Lorsqu’on nous apprend à parler notre langue maternelle ou une langue étrangère, il y a des sons, des signes acoustiques qui viennent s’enregistrer dans notre cerveau. Mais ce n’est qu’une moitié de notre tâche. Il nous faut les répéter, passer de l’état réceptif à l’état actif, traduire ces signes acoustiques en mouvements vocaux. Cette opération est fort difficile à l’origine parce qu’elle consiste à coordonner des mouvements fort compliqués. Nous ne savons parler que lorsque ces mouvements sont facilement reproduits, c’est-à-dire que les résidus moteurs sont organisés.

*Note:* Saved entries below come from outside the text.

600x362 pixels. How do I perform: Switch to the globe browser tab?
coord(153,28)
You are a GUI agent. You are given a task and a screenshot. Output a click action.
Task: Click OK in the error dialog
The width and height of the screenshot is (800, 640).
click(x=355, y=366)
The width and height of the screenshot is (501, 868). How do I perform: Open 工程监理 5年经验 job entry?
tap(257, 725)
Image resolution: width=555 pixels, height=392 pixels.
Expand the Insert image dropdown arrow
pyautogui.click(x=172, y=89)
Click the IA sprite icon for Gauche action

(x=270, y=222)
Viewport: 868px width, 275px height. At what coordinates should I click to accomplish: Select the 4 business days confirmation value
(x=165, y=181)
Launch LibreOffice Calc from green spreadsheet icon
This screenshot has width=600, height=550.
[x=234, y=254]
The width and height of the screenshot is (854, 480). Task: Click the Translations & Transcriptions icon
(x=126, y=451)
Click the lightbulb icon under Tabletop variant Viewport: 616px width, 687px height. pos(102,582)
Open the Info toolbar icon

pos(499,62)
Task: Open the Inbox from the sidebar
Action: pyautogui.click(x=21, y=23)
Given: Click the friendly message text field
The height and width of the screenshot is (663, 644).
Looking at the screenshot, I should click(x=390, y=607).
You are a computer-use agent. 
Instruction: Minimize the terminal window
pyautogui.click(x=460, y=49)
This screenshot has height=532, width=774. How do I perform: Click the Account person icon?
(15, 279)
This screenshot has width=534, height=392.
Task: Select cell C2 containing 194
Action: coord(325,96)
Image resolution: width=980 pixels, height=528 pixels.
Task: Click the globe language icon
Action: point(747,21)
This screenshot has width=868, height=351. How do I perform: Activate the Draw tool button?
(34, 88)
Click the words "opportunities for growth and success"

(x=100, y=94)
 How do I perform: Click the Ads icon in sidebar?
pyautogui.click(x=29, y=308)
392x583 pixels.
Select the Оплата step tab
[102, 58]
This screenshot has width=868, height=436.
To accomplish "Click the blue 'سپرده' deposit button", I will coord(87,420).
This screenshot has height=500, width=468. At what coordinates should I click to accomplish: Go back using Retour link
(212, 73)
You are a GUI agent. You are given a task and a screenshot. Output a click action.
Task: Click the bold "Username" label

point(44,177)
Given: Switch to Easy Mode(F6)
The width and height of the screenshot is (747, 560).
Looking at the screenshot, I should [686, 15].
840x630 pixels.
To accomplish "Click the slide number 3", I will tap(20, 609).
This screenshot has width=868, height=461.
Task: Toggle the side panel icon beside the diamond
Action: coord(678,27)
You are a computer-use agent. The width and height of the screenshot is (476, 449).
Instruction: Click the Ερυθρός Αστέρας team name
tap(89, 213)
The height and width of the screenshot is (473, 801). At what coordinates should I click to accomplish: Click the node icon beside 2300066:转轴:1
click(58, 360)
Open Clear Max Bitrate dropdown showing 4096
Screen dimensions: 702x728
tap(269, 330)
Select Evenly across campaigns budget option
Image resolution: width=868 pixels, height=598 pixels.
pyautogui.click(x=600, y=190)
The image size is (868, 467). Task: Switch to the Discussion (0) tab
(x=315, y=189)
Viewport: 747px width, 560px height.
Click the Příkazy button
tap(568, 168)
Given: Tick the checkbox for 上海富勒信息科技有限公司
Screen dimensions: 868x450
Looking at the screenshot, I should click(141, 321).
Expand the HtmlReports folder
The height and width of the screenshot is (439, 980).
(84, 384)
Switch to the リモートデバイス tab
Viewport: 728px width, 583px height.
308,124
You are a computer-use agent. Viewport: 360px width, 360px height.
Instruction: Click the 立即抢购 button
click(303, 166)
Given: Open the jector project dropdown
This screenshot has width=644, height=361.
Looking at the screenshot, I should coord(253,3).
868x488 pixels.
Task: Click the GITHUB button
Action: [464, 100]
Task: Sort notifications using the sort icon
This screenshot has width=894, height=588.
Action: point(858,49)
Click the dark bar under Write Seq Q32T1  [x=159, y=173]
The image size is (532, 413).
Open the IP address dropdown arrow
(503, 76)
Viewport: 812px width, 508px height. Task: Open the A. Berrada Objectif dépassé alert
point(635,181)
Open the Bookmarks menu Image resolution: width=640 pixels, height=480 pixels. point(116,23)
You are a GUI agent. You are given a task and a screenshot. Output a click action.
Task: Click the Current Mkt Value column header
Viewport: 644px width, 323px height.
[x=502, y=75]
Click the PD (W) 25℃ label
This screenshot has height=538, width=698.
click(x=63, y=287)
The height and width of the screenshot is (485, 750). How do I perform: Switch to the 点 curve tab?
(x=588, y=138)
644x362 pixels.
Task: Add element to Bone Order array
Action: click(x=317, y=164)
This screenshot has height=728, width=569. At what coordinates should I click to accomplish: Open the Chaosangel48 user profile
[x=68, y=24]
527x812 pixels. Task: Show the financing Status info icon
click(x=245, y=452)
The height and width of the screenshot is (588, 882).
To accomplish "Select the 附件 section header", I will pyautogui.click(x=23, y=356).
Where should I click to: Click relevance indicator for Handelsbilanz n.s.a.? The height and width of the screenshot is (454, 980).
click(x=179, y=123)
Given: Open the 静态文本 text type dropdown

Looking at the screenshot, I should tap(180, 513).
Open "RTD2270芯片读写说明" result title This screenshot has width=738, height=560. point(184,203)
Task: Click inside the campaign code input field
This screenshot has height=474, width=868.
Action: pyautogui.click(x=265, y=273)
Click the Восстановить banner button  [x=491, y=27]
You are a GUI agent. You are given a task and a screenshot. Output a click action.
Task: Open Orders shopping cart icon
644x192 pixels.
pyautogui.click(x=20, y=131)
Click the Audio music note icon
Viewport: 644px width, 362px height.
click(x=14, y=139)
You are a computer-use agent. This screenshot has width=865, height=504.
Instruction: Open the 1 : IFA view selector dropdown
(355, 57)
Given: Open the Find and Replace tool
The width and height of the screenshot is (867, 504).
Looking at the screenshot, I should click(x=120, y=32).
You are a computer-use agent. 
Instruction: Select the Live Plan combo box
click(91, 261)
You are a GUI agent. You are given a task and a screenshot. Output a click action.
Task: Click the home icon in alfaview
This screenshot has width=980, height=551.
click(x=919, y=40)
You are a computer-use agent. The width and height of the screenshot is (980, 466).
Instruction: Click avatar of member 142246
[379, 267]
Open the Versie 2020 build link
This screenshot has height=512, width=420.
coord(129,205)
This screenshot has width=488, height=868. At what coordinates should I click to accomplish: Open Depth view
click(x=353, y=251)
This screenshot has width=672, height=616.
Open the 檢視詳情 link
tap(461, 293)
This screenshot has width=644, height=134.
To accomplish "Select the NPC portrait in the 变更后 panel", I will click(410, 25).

Quand nous apprenons à écrire, nous fixons les yeux sur un modèle : des signes optiques viennent s’enregistrer dans notre cerveau ; puis, avec beaucoup d’efforts, nous essayons de les reproduire parles mouvements de notre main. Ici encore, il y a une coordination de mouvements très délicats. Nous ne savons écrire que lorsque les signes optiques sont traduits immédiatement en mouvements, c’est-à-dire quand les résidus moteurs sont organisés.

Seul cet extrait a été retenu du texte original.